> _What you have to do_: Print the line that contains "The height and width of the screenshot is (787, 1399)." and every line after it through the last line of the records below, exactly as written and nothing else.
━━━ Exercise material
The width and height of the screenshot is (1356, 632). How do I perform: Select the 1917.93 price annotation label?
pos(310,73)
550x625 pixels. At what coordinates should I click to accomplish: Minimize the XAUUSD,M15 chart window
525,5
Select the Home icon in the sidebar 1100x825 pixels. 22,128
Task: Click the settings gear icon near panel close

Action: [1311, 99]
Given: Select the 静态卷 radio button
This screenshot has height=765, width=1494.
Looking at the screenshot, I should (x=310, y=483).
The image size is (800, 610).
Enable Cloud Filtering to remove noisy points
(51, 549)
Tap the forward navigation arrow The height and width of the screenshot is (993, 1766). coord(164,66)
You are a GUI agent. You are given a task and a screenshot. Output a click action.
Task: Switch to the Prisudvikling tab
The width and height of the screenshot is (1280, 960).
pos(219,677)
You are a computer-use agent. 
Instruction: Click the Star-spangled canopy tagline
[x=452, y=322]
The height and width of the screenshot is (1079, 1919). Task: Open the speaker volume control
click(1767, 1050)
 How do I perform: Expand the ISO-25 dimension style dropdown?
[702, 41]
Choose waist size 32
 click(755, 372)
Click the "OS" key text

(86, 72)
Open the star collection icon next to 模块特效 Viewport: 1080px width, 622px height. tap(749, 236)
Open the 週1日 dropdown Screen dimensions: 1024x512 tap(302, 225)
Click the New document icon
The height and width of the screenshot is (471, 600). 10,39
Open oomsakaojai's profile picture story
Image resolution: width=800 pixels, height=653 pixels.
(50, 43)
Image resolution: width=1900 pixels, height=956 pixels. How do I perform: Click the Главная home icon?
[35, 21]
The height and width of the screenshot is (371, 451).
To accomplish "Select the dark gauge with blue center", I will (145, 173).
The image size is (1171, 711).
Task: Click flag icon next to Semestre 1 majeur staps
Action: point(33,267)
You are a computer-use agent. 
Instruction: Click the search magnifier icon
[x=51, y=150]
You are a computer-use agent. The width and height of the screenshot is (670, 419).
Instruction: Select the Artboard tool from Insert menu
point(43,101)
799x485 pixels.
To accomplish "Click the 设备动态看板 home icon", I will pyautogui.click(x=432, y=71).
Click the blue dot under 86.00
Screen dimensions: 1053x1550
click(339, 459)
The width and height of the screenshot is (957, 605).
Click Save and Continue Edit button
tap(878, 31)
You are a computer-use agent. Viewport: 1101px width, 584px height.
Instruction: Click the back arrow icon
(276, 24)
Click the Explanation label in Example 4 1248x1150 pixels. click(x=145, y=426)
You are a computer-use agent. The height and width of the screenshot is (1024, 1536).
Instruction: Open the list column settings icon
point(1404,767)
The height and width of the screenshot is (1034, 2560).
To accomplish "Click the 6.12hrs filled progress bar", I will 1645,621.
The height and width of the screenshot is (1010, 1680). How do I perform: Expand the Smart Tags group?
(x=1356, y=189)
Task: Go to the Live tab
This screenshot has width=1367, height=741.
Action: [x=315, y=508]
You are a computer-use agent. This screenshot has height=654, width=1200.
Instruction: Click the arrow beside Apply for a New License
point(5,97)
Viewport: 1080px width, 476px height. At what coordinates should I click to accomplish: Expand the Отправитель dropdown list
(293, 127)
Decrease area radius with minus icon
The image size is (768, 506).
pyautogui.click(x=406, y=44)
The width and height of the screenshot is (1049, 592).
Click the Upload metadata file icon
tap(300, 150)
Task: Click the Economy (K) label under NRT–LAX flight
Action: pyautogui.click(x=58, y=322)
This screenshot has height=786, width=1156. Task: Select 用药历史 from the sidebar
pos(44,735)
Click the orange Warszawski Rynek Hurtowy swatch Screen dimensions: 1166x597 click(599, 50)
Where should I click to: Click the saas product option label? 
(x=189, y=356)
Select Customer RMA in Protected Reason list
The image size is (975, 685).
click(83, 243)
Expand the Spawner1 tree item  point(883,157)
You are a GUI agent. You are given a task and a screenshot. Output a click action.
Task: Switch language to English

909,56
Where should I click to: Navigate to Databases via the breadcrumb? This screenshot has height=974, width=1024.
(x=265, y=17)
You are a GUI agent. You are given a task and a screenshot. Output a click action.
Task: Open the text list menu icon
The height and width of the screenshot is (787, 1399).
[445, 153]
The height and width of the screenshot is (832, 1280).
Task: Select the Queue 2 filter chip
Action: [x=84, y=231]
━━━━━━
> _Answer_:
The height and width of the screenshot is (787, 1399).
[445, 153]
The height and width of the screenshot is (832, 1280).
Task: Select the Queue 2 filter chip
Action: [x=84, y=231]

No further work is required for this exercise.